A Multi-strategy Slime Mould Algorithm for Solving Global Optimization and Engineering Optimization Problems

Aiming at the problems of slow convergence, low accuracy, and easy to fall into local optimum of the slime mould algorithm (SMA), we propose an improved SMA (OJESMA). OJESMA improves the performance of the algorithm by combining strategies based on opposition-based learning, joint opposite selection, and equilibrium optimizer. First, we introduce an adversarial learning-opposition-based learning, in generating the initial population of slime molds. Second, we incorporate a joint inverse selection strategy, including selective leading opposition and dynamic opposite.
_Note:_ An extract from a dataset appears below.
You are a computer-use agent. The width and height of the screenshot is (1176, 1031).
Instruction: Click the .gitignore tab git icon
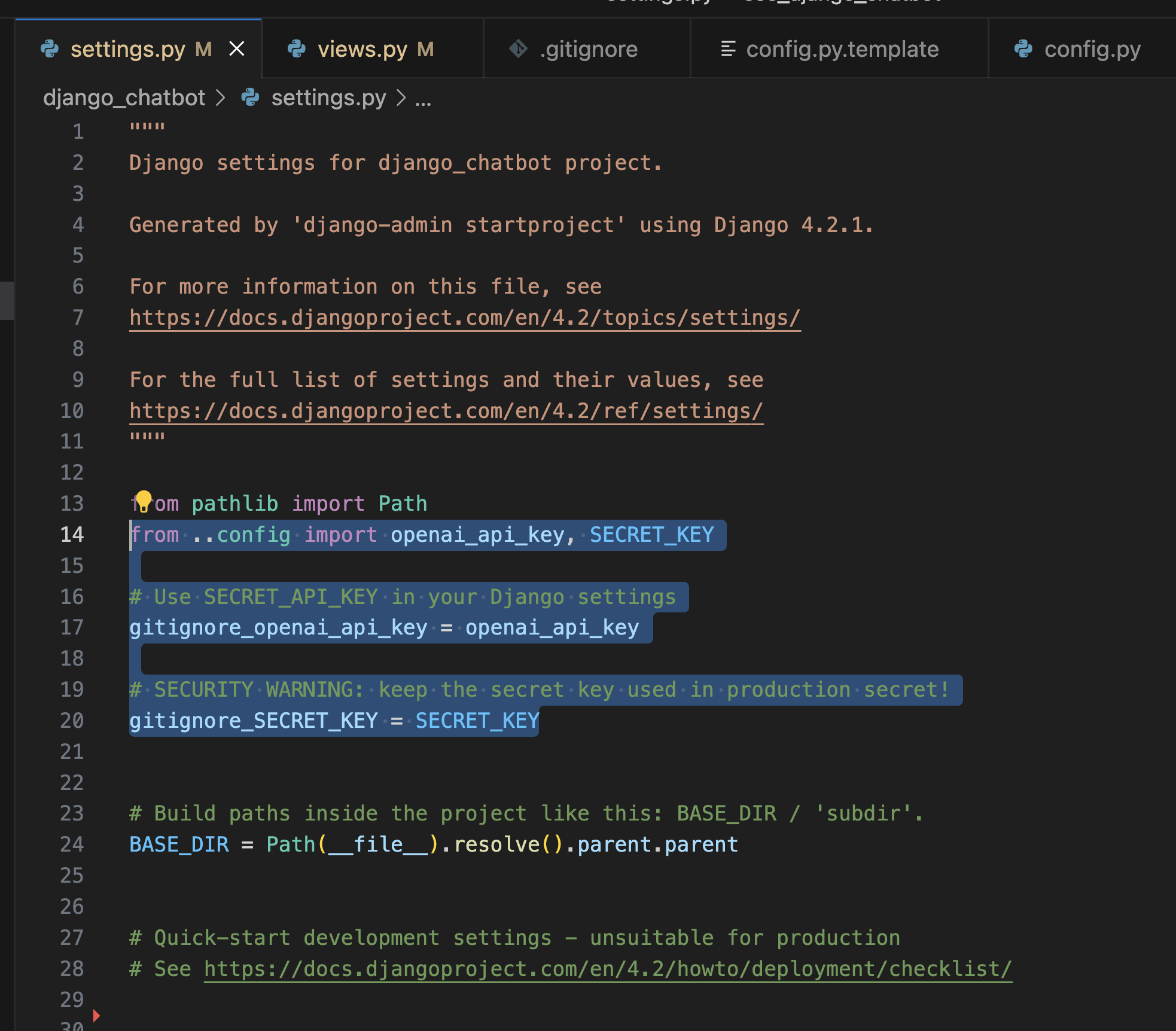pos(518,49)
Finally, we introduce the balanced candidate principle of the equilibrium optimizer algorithm into SMA, which enhances the algorithm's optimal search capability and anti-stagnation ability. We conducted optimization search experiments on 29 test functions from CEC2017 and 10 benchmark test functions from CEC2020, as well as nonparametric statistical analysis (Friedman and Wilcoxon). The experimental results and non-parametric test results show that OJESMA has better optimization accuracy, convergence performance, and stability. To further validate the effectiveness of the algorithm, we also performed optimization tests on six engineering problems and the variable index Muskingum. In summary, OJESMA demonstrates its practical value and advantages in solving various complex optimization problems with its excellent performance, providing new perspectives and methods for the development of optimization algorithms.